Much like the firearm safety rules, if you follow these simple steps, you can protect yourself from dirtbag scammers. Thankfully there are other groups standing in the watchtower, shutting down or identifying the problems as they appear.
Many watch dog organizations have highlighted some non-profits to do your research on before donating to. Use your best judgment and look and the numbers, and decide for yourself. Some of those
Wounded Warrior Project
While the course has been adjusted after the firing of the CEO and COO, Wounded Warrior Project was caught spending millions on lavish parties, private jets, hotels, and C-Suite employee perks. At one point, over 80% of funds from the WWP were being mishandled to benefit the people in the scam. Thanks to a reorganization meant to regain the public trust, the Better Business Bureau Wise Giving Alliance currently gives the organization an 89% approval rating.

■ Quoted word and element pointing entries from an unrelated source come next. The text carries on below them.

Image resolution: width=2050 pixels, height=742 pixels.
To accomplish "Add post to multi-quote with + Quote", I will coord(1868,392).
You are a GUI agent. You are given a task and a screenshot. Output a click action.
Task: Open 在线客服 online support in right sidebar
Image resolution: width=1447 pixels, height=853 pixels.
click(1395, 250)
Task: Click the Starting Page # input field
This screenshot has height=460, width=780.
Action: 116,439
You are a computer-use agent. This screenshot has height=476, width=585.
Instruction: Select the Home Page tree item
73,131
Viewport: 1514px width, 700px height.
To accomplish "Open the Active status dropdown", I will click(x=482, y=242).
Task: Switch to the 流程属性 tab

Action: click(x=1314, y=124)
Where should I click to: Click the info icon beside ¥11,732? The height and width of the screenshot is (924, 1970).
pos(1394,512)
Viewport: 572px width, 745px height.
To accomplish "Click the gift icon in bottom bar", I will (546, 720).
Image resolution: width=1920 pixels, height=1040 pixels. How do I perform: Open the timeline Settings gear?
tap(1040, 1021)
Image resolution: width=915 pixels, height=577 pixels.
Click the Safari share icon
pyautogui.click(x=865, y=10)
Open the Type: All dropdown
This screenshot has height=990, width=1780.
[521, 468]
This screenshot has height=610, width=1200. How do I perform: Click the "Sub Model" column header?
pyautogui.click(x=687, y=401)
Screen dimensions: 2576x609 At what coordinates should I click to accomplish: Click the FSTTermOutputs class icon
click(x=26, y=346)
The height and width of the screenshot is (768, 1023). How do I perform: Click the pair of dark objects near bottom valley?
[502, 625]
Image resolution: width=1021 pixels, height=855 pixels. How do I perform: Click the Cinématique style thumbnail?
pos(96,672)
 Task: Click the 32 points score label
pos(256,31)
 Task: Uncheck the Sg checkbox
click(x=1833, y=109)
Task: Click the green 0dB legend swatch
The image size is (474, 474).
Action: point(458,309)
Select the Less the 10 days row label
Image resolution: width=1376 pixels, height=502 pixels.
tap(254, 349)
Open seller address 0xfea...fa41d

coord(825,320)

National Veteran Service Fund
On the list of the top 50 scam organizations, this veteran based nonprofit was accused of 65,000 instances of fraud, over 50,000 of which involved identity theft. Representatives of NVSF claim that this is an unfounded accusation but have opted for an as yet unfinished settlement. Any nonprofit group with a vague name should immediately garner suspicion, so always research before sending your money or data.
VietNow National Headquarters
A national veteran’s organization that claimed to help veterans, the organization's mission was to help veterans support other veterans, increase community awareness of the difficulties faced by veterans and their families, and increase national awareness of the POW/MIA status.
VNNH is currently being dissolved on a national level, to settle a lawsuit brought by several states against them for abusing their nonprofit status, spending the majority of funds meant for veterans on paid professional fundraisers and ‘administrative’ costs.
Always remember that no matter how clever they try to be, a healthy dose of skepticism and research will go a long way towards outing bad actors. When found, report them to the community as soon as possible. The old saying says there’s no disinfectant like sunlight, and scum cannot last long once we know where it lies.